With this investment comes responsibility, Steele said.

“The University must absolutely do more to propel and assist in the future of the state,” Steele said. “I think we need to work on making sure our best and brightest come here and are encouraged to stay, as a way to pay back the state, a return on investment.”

Steele proposes that the University grants tuition refunds to students who graduate with STEM degrees and stay in the state for five years. He said this program should be funded by the University’s endowment to ensure state taxpayers receive their best possible return on investment.

“We don’t want them to come here and then leave — we need them to stay in the state, we need to encourage them,” Steele said. “We need to do everything that is going to align the incentives between the University and the student and the output of the education.”

He also proposes that the University offer discounted tuition to students who enroll in the spring and summer terms as a means to improve the financial situation for both the University and the student.

In July, Wayne State University announced a 30-percent decrease in tuition for classes taken in the spring and summer semesters of 2015.

To improve the student loan program and decrease taxpayer expenses, Steele proposes that the University finance the student loan program through the unrestricted portion of the endowment.

“The University has plenty of horse power in their endowment to fund their own student loans, a hundred percent,” Steele said.

Beyond financial initiatives, Steele said he believes higher education could be changing drastically and the University needs to be at the forefront of this.

Spending needs to be controlled, especially when a large transition in higher education could dramatically disrupt the University, Steele said. He said he believes the University — and universities nationwide — currently spend money on excessive facility projects, such as dining halls and dorms, in order to attract students.

“We have highly qualified candidates and they are going to come here if they are accepted,” Steele said. “They aren’t coming here whether we have the wood burning oven or not.”

Today, higher education is still driven dramatically by the degree, Steele said. He believes this could be changing drastically as alternative methods of education become available and people consuming education do not care about the credit.

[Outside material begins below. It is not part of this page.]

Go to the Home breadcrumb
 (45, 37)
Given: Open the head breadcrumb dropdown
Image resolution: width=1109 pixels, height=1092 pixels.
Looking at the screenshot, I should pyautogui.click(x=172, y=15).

“If that happens the higher education disruption is going to be insane,” Steele said. “It will be like landlines versus cellphones.”

Coursera is a prime example of this future, Steele noted.

“I think the University of Michigan is far more likely to weather that storm because we have so much research here and we have a lot of students who need to be here physically on the campus,” Steele said.

For Steele, a critical function of the Regents is to understand this change.

“We need to have a board that understands these potential disruptions with large organizations with big fixed capital costs in this transition that is driven by technology.”